Viene de la expresión latina hora sexta, momento en el que los romanos descansaban de sus labores para reponer fuerzas, entre las doce del mediodía y las tres de la tarde.

Se entiende que antiguamente los jornaleros tuviesen un descanso, pero ¿ahora? ¿Es necesaria? ¿Beneficia o perjudica? Muchos han sido los estudios e investigaciones que se han elaborado al respecto. La NASA, por ejemplo, comprobó que un sueño de 26 minutos mejoraba el rendimiento de sus controladores aéreos en un 34% y reforzaba el estado de alerta de los trabajadores en un 54%. Con estos resultados, ¡se apuntaron al descanso español!

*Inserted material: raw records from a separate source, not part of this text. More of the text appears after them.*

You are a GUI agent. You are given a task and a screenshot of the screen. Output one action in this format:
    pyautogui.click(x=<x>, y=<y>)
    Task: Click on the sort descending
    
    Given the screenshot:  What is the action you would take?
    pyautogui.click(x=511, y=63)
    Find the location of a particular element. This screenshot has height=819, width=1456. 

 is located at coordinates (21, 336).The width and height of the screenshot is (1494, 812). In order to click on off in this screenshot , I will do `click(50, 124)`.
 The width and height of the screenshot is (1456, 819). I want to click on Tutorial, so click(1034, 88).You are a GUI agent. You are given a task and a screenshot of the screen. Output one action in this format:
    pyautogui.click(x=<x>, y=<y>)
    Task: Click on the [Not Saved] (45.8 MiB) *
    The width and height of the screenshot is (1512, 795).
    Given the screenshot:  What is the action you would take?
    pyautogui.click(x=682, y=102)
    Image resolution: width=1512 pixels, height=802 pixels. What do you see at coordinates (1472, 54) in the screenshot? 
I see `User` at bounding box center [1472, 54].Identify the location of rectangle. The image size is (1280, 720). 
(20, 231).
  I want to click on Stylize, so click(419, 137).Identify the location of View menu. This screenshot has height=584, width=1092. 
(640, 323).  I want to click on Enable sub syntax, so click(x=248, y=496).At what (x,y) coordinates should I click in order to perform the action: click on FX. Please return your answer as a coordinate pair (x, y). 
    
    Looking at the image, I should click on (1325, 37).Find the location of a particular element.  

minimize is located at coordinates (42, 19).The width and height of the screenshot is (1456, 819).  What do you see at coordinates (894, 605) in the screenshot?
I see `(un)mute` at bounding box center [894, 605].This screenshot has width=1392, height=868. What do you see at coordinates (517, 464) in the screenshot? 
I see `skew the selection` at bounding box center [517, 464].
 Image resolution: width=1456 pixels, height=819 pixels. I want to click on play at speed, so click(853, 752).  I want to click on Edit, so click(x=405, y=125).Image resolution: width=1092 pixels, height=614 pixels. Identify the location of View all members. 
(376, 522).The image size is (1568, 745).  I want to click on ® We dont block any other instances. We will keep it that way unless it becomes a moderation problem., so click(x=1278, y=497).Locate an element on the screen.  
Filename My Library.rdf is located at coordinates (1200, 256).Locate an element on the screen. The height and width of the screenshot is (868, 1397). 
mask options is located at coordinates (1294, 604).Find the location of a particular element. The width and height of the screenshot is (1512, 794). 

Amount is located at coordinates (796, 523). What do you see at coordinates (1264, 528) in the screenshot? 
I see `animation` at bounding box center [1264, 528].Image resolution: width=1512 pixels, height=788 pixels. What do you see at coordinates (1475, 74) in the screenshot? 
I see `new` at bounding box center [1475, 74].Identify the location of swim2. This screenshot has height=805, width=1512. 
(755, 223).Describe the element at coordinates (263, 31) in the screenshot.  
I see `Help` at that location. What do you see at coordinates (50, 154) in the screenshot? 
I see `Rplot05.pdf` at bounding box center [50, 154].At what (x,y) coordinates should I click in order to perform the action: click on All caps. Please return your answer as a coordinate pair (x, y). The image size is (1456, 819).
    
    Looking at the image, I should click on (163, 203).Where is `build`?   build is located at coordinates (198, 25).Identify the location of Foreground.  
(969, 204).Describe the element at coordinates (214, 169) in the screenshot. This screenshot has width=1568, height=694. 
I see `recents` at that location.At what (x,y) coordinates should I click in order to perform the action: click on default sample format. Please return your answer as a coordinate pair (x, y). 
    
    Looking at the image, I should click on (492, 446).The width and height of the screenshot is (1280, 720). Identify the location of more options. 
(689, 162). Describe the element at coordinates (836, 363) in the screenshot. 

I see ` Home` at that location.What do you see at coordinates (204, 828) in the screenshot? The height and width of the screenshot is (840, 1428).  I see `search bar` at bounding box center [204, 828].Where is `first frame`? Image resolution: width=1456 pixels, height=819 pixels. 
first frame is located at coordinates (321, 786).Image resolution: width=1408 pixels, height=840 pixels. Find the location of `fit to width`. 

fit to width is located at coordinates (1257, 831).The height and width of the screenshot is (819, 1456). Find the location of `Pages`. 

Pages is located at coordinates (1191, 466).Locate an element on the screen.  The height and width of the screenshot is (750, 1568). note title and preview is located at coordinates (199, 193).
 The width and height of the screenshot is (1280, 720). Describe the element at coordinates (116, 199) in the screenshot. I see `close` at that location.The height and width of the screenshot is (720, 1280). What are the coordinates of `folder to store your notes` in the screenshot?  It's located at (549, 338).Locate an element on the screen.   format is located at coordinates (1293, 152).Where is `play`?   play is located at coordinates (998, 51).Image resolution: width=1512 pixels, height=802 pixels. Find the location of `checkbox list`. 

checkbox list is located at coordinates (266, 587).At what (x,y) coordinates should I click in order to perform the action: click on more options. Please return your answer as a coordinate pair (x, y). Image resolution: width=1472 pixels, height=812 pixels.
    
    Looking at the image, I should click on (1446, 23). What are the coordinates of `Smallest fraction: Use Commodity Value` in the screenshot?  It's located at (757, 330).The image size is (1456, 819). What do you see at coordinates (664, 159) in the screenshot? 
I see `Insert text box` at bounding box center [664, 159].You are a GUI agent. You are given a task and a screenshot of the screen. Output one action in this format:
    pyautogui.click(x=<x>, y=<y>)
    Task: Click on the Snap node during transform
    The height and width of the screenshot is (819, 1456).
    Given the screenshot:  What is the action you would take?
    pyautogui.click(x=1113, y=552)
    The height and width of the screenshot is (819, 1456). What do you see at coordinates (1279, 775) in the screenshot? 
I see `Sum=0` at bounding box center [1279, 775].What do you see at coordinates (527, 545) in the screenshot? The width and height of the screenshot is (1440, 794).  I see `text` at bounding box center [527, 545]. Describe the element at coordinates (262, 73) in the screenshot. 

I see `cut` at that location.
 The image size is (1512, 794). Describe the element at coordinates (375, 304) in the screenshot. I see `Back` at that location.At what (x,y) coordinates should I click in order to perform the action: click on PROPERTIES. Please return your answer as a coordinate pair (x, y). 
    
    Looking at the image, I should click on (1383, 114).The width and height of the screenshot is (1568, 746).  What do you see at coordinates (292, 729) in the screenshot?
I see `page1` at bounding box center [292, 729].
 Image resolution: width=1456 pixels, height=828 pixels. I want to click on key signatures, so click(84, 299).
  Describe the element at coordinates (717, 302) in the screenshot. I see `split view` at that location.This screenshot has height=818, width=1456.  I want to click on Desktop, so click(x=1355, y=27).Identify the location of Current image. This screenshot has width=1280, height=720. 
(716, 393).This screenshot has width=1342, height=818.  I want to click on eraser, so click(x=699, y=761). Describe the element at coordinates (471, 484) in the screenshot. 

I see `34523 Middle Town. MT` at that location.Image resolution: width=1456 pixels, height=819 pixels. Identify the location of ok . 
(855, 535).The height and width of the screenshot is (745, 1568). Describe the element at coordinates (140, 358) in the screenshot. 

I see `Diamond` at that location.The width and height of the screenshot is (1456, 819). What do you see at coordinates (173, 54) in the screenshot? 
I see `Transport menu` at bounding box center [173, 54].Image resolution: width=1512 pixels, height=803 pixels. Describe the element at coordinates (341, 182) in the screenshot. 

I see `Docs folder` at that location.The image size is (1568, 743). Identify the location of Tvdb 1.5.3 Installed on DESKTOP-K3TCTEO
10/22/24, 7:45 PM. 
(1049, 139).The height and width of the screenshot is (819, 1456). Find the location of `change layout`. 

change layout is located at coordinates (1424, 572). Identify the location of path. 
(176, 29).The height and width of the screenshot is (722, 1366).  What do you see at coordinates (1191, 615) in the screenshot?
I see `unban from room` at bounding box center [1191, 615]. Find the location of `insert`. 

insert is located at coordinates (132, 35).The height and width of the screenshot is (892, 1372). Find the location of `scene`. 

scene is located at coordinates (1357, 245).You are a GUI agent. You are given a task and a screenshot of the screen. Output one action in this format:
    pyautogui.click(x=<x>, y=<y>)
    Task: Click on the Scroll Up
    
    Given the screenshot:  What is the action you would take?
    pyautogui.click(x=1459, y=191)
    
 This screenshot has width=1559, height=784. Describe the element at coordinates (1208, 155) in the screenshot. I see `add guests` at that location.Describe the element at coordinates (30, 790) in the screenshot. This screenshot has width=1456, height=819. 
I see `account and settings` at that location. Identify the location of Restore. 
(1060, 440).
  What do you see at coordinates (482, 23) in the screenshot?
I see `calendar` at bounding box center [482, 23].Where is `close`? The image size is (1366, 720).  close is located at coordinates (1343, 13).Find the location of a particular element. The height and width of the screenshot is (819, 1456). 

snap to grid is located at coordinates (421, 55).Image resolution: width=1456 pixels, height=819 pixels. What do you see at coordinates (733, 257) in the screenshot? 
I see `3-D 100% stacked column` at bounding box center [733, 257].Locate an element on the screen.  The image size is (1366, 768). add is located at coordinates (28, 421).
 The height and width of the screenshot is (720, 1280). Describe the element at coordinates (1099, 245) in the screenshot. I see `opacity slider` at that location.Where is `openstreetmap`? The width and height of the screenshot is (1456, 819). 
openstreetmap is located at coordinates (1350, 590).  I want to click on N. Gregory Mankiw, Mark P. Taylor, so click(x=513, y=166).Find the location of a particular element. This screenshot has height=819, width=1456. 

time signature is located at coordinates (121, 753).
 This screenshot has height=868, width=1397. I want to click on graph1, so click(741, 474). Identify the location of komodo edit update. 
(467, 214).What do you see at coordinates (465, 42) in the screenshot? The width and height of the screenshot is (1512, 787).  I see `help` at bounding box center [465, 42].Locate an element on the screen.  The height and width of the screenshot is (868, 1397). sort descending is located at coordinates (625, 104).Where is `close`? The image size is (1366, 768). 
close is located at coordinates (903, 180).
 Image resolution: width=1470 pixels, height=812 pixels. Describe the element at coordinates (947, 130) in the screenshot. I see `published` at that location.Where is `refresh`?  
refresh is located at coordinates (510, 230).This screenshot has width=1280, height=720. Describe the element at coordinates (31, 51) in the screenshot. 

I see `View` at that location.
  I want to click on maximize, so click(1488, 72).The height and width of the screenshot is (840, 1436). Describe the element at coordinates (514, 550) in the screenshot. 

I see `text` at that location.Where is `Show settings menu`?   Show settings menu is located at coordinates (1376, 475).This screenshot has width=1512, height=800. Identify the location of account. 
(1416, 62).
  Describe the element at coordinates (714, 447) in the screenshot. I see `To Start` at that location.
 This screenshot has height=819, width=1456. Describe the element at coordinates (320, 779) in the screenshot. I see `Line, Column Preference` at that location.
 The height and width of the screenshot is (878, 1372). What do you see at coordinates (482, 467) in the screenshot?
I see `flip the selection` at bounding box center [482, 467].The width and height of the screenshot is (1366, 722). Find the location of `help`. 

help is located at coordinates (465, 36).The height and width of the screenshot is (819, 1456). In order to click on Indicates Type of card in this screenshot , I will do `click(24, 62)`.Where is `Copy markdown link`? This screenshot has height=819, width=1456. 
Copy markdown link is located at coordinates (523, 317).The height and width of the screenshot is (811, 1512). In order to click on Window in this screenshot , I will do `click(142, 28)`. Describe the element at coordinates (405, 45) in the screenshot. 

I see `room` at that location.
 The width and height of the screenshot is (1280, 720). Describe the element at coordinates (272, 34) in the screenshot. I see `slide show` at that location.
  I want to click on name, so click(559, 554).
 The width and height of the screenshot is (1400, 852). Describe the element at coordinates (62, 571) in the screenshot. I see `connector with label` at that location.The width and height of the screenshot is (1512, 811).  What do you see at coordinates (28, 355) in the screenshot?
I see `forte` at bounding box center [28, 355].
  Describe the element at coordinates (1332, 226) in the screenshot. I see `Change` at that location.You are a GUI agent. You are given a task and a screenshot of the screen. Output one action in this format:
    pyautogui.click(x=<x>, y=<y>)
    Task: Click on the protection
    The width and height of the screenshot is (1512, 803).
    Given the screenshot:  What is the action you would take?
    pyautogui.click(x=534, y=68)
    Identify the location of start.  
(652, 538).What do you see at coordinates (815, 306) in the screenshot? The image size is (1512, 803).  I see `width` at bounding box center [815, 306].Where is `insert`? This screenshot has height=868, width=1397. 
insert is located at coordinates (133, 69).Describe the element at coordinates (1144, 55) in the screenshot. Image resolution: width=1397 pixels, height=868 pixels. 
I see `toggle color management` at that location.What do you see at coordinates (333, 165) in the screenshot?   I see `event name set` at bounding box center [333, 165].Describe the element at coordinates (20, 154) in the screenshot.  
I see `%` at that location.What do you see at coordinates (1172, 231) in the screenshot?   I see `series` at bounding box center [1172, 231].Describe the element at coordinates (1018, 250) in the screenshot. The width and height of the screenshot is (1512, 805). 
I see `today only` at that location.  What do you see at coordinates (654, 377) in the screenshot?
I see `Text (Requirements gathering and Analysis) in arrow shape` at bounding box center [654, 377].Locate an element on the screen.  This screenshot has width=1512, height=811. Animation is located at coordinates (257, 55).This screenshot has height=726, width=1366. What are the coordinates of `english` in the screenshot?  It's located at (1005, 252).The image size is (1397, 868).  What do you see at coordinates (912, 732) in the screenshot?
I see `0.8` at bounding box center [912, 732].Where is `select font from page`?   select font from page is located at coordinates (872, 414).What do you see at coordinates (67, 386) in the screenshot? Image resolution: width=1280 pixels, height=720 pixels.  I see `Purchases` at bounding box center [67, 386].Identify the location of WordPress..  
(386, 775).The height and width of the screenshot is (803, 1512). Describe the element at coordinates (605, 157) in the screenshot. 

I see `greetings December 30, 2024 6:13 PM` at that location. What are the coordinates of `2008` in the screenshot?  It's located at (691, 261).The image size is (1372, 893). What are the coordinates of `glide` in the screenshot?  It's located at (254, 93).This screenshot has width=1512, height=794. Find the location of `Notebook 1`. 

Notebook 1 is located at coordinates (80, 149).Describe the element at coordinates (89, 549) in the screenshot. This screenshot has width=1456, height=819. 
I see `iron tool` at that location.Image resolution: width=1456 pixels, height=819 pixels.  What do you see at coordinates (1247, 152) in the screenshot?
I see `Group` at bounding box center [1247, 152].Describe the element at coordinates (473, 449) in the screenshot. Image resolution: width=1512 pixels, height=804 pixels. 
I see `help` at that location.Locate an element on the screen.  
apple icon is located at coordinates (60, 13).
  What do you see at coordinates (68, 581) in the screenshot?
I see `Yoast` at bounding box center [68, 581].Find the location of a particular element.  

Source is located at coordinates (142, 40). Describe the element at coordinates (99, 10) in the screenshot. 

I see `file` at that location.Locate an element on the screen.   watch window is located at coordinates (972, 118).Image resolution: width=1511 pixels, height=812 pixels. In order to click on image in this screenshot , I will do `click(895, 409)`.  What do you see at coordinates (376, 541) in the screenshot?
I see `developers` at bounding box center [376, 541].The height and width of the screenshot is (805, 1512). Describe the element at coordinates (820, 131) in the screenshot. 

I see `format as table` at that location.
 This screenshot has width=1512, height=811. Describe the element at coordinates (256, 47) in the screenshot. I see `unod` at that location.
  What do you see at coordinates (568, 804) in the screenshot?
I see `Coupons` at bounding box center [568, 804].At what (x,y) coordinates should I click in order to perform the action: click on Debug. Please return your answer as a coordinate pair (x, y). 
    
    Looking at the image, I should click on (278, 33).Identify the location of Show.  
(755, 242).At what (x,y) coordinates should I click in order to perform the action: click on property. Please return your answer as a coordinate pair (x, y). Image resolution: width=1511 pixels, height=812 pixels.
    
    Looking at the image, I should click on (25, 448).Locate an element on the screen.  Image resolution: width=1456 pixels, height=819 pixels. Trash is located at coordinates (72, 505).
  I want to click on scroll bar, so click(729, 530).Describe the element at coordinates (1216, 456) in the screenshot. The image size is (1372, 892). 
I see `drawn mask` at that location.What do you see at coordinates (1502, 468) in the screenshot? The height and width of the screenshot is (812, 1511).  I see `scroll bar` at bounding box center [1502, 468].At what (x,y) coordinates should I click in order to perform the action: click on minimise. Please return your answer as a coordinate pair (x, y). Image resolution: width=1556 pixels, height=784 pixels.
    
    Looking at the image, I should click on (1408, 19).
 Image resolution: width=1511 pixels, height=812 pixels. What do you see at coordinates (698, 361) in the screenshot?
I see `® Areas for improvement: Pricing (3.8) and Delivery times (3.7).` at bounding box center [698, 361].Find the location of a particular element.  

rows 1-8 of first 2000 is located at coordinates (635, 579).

Veinte minutos de sueño libera tensiones y contrarresta el estrés diario, disminuye los riesgos cardiovasculares, aumenta tu capacidad de concentración, de productividad, de creatividad y mejora la digestión. Pero, ¡ojo! No debemos alargar la siesta más de lo debido, si no podemos alterar nuestro ciclo de sueño.

Con todos estos beneficios, ¿a quién no le apetece descansar veinte minutos? ¡Márcate una siesta! ¡Te lo mereces! ;D

Dulces sueños.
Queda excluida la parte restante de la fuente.